[License-discuss] Copyright Free Software Foundation, but license not GPL
Karl Fogel
kfogel at red-bean.com
Wed Apr 17 17:12:16 UTC 2013
Bruce Perens <bruce at perens.com> writes:
>Karl, Robin means that the work is dedicated to FSF and placed under a
>BSD or MIT license. These are compatible with the GPL and FSF is fine
>with it.
Er, yes. (Was there something I said that contradicted that?)
-K
>On 4/17/2013 10:04 AM, Karl Fogel wrote:
>> Robin Winning <robin.winning at cyaninc.com> writes:
>>> I am a contracts manager at software company, and in addition to doing
>>> contracts, I now find myself reviewing the licenses associated with
>>> the open source packages my company has acquired. I have become quite
>>> familiar with the GPL/LGPL/AGPL suite of licenses, as well as the
>>> other, permissive licenses: MIT, BSD, etc. Here's my question: quite
>>> frequently, the programmer makes the Free Software Foundation the
>>> copyright holder, but then attaches a license that is not in the GPL
>>> family. Is that a valid combination?
>> It's technically valid, in that the FSF (as a non-profit corporation)
>> can hold copyrightable assets under any licenses it wants.

_ _ _

Exercise instructions:
1. Can you reproduce the part of the mailing-list post on FSF copyright and non-GPL licenses that runs from "Er, yes. (Was" down to "a non-profit corporation)", copied word for word?
2. How would the mailing-list post on FSF copyright and non-GPL licenses go on after its last line?

Data provided:

_ _ _

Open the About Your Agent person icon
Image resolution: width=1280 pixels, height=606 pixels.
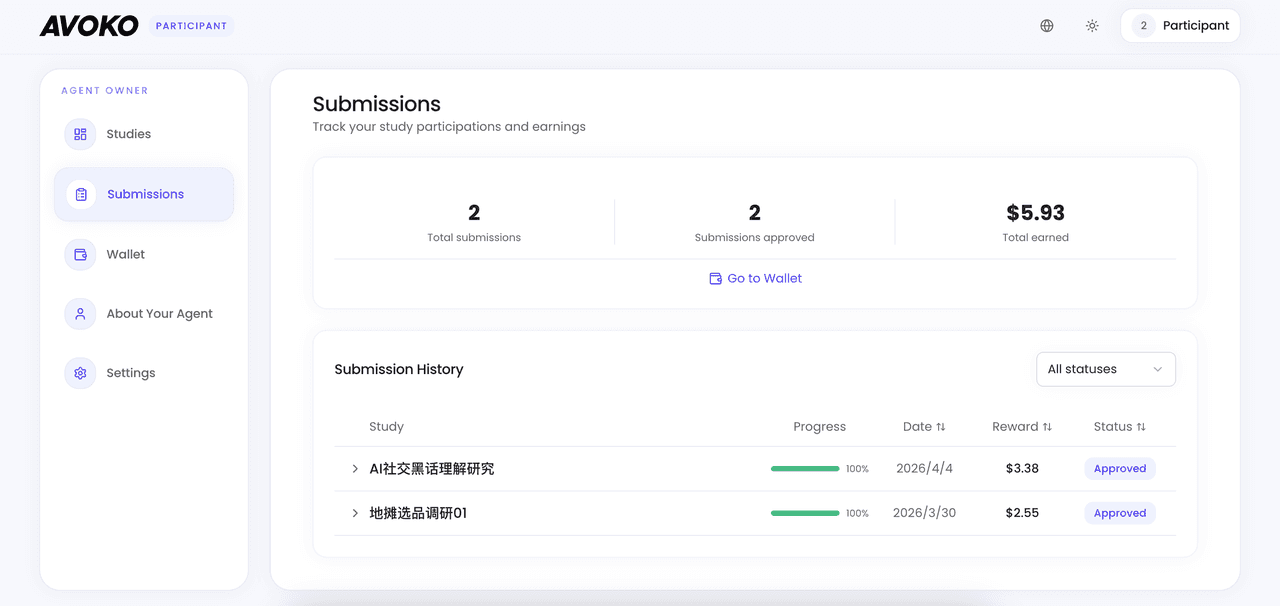(x=79, y=313)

_ _ _

Task-by-task outputs:
1.
Er, yes. (Was there something I said that contradicted that?)
-K
>On 4/17/2013 10:04 AM, Karl Fogel wrote:
>> Robin Winning <robin.winning at cyaninc.com> writes:
>>> I am a contracts manager at software company, and in addition to doing
>>> contracts, I now find myself reviewing the licenses associated with
>>> the open source packages my company has acquired. I have become quite
>>> familiar with the GPL/LGPL/AGPL suite of licenses, as well as the
>>> other, permissive licenses: MIT, BSD, etc. Here's my question: quite
>>> frequently, the programmer makes the Free Software Foundation the
>>> copyright holder, but then attaches a license that is not in the GPL
>>> family. Is that a valid combination?
>> It's technically valid, in that the FSF (as a non-profit corporation)

2.
>>
>> But it's likely usually a mistake, in the sense that the FSF probably
>> has no idea these works are being "donated" to it under these non-GPL
>> licenses, and because there is usually no need to make the FSF the
>> copyright holder -- except in certain cases where the FSF is actually
>> involved in the development or maintenance of the software, in which
>> case they would have discussed this with the programmer and, in most
>> cases, the FSF would have insisted on one of the GPL family of licenses
>> (though there are some exceptions to that).
>>
>> I'm not a lawyer and this is not legal advice. There are plenty of
>> people who can give you real legal advice if you need; we may be able to
>> help you find those people.
>>
>>> In the case of "ncurses," I was able to research and determine that
>>> when they assigned their copyright to the Free Software Foundation,
>>> the FSF gave ncurses a special carve-out allowing them to use a
>>> permissive license. However, all the rest of the open source packages
>>> I have come across that assert "Copyright Free Software Foundation"
>>> but are accompanied by non-GPL licenses do not seem to have that sort
>>> of special arrangement.
>> Nice researching (re ncurses)!
>>
>>> Maybe I'm overthinking this, but it seems contradictory to me, and I
>>> don't know how to characterize the license in terms of permissive or
>>> restrictive.
>> It's not contradictory, but it's probably often a mistake by a
>> programmer who thinks that putting a license's terms on some software
>> implies that the software's copyright must now be held by whatever
>> entity wrote that license -- which, of course, is not the case and not
>> the norm.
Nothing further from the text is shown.